_Exercise prompt_
Look below. Copy each line that has "width" in it.

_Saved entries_
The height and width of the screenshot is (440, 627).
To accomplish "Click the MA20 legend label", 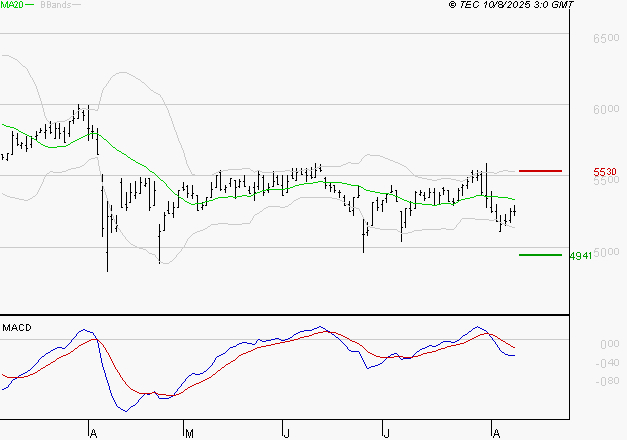I will coord(12,5).
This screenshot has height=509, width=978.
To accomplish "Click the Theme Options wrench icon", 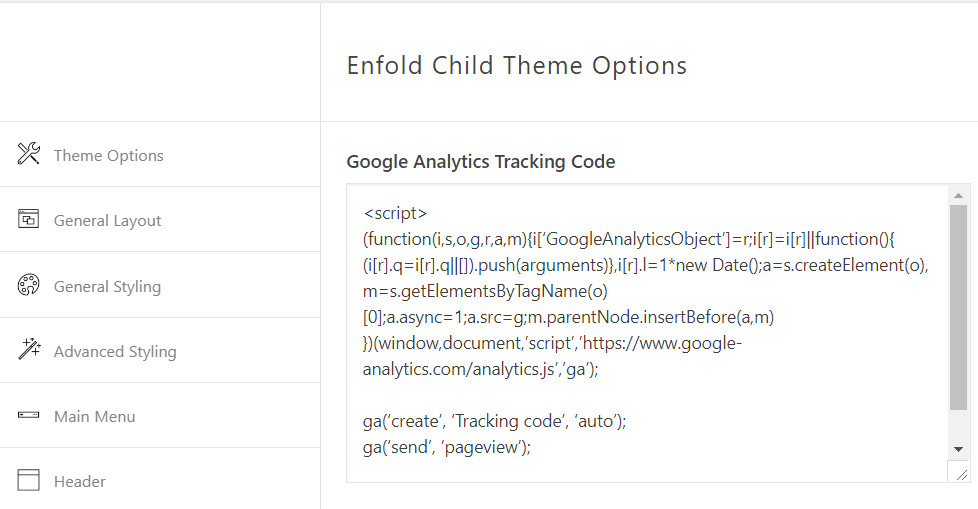I will (x=29, y=154).
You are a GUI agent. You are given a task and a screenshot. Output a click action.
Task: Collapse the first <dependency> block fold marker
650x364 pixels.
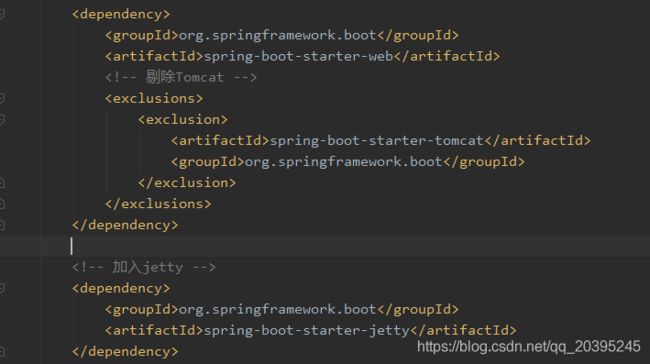pyautogui.click(x=2, y=15)
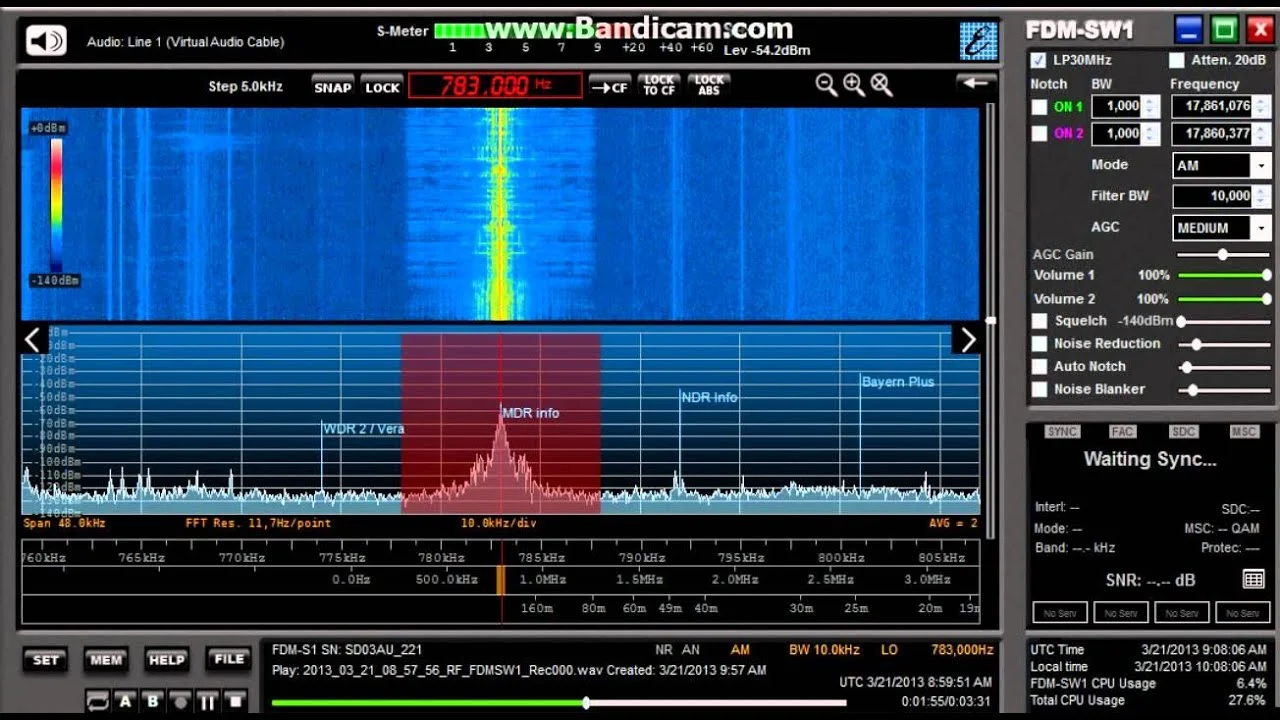1280x720 pixels.
Task: Mute audio with the speaker icon
Action: (x=46, y=41)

_Response_
The height and width of the screenshot is (440, 627).
This screenshot has height=509, width=978.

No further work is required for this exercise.